Mari's husband had left his driver's license in Nagorno Karabakh. "Now my husband is taking a driving test to restore his license. We have a car; maybe he will drive a taxi to earn money."

Mari says that the children are adapting little by little to the new place.

"We were lucky that in my eldest son's class, there is a boy from Artsakh with whom he studied in the same class. Thanks to that boy, he started to go to school with great love; he got used to this new place very quickly. The school personnel, teachers, welcomed us very warmly; they are very attentive to us, and my youngest son also goes to kindergarten," says Mari.

The plans for the future are very uncertain, though. "If we manage to have our own house here, a main place to live, we will stay here and will raise our children. When Gabi gets a little older, I'll work too...", Mari says, and takes down from a wardrobe her carefully kept viola, in a slightly dusty case; she has been playing it since she was five years old.

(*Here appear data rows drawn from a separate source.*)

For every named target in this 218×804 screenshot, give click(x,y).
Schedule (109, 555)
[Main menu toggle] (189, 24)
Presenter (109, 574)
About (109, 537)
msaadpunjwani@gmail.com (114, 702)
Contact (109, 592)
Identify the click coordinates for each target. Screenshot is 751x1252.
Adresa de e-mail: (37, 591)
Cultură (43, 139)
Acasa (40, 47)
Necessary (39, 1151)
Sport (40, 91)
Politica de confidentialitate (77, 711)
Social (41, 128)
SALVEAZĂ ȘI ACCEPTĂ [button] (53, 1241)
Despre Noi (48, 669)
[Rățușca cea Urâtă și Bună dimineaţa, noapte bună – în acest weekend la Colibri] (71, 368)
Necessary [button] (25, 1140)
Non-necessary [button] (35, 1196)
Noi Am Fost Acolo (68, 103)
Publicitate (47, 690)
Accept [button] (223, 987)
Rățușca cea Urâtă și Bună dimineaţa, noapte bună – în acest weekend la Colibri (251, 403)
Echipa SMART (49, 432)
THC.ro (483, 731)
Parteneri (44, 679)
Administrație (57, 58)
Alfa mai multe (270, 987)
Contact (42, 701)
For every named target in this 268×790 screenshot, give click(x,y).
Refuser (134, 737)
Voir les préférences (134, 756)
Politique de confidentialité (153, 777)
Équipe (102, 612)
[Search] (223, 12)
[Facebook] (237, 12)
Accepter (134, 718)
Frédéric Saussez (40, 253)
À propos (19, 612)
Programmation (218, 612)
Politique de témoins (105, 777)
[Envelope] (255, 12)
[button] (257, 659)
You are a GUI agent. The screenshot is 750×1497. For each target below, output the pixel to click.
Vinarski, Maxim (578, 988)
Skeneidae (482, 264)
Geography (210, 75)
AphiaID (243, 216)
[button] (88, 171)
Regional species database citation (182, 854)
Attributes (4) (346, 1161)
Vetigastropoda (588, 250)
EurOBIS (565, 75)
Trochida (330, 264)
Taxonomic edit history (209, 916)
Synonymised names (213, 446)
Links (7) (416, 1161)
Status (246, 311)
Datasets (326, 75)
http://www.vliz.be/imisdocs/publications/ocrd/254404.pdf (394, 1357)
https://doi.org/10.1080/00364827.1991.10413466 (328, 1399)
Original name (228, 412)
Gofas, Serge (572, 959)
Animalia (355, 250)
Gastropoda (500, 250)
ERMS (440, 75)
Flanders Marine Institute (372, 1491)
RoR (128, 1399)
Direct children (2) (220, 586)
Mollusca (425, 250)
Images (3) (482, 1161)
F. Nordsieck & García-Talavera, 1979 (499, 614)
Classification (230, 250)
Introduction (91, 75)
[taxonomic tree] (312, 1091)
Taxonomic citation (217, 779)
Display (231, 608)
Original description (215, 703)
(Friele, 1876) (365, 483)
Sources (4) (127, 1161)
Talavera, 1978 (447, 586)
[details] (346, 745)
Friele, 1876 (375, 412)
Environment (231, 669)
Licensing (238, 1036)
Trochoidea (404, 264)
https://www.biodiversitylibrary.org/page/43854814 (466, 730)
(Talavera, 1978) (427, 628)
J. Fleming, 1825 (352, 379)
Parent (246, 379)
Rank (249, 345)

Mari was one of the musicians of the Chamber Orchestra in Nagorno Karabakh. "My mother brought my viola with her from Artsakh. I tell everyone that it's my first child, and my eldest son becomes jealous (smiles)... It's a little damaged now, but we have a specialist here, and he'll fix it. Playing is my passion, also the means to earn a living. But now I am not ready to play, I don't even want to play; I don't even like music at home now… but one day I will definitely start playing again."